OpenID configuration implements the following requirements:

Outlook 365 E-Mail integration,
When tia® Viewer Core must not display documents before user was authenticated.

A provider name and an registration name have to be choosen:

Parent	Place holder in table below	Best practice

Parent

Place holder in table below

Best practice

spring.security.oauth2.client.provider

<provider>

azure

(respective aws etc. as applies)

spring.security.oauth2.client.registration

<registration>

tiaviewer

Spring security parameters for OAuth2:

Parent	Configuration	Required	Description

Parent	Configuration	Description
`spring.security.oauth2.client.provider.<provider>`	`issuer-uri`	Usually `https://login.microsoftonline.com/<tenant>/v2.0`
`spring.security.oauth2.client.provider.<provider>`	`user-name-attribute`	Defines where in the token the username can be found, usually `name`
`spring.security.oauth2.client.registration.<registration>`	`provider`	The provider that should be used.
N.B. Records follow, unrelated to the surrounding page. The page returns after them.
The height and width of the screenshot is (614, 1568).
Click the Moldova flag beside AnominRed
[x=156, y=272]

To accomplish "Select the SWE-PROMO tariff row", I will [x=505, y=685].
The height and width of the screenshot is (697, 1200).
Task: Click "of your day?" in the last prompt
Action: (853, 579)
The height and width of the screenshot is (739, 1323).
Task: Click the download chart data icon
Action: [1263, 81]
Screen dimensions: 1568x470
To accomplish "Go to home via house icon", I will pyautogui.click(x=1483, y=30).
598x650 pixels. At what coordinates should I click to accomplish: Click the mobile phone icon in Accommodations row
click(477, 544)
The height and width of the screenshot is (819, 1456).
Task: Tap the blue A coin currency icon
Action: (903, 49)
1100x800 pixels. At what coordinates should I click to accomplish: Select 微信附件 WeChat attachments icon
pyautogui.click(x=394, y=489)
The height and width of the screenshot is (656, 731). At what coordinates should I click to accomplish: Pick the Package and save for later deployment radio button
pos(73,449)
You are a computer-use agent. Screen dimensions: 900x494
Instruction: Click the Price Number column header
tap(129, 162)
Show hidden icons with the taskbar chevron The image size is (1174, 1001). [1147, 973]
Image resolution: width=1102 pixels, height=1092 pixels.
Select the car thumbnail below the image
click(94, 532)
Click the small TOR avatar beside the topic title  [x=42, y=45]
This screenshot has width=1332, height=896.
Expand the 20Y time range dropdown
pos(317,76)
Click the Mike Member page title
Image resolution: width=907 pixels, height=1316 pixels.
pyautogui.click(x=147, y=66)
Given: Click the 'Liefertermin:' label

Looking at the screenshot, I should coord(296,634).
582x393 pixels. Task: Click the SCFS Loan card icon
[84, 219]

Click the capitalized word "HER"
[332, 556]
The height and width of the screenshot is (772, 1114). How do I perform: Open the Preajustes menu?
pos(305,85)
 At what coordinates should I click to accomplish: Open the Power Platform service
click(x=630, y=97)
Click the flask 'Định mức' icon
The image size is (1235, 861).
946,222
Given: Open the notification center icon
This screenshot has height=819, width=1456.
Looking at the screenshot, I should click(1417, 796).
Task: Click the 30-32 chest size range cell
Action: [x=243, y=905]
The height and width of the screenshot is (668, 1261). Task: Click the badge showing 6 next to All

Should be `<provider>`
`spring.security.oauth2.client.registration.<registration>`	`client-id`	The public identification of the application, the ClientId
`spring.security.oauth2.client.registration.<registration>`	`client-secret`	The client secret for the application
`spring.security.oauth2.client.registration.<registration>`	`scope[0]`	fixed value `openid`
`spring.security.oauth2.client.registration.<registration>`	`scope[1]`	fixed value `email`
`spring.security.oauth2.client.registration.<registration>`	`scope[2]`	fixed value `profile`
`tia.security.oidc`	`type`	Usually `authorization_code`

In addition to this configuration following parameter is to be set at instance level:

Parent	Configuration	Required	Default	Description

Parent	Configuration	Required	Default	Description
`tia.security.<instance>`	`securityEnabled`		`false`	`true`: Require authentication
`tia.security.<instance>`	`authenticatedActions`		`all`	`all` - viewing and sending documents by mail need authorisation `only_send_mail`- viewing is allowed without external authentication, email requires authentication

Example Outlook 365 OpenID YAML configuration:

spring:
  security:
    oauth2:
      client:
        provider:
          azure:
            issuer-uri: https://login.microsoftonline.com/<tenant>/v2.0 
            user-name-attribute: name
        registration:
          tiaviewer:
            provider: azure
            client-id: <clientId>
            client-secret: <clientSecret>
            scope:
              - openid
              - email
              - profile

tia:
  security:
    oidc:
      type: authorization_code
  instances:
    default:
      authenticatedActions: all
      securityEnabled: true

The redirect URL to enter into Azure Portal has the format:
http(s)://<host>:<port>/login/oauth2/code/<registrationNameFromViewerConfig>

So for the configuration in above example (=> line 10), this would be:

https://<host>:<port>/login/oauth2/code/tiaviewer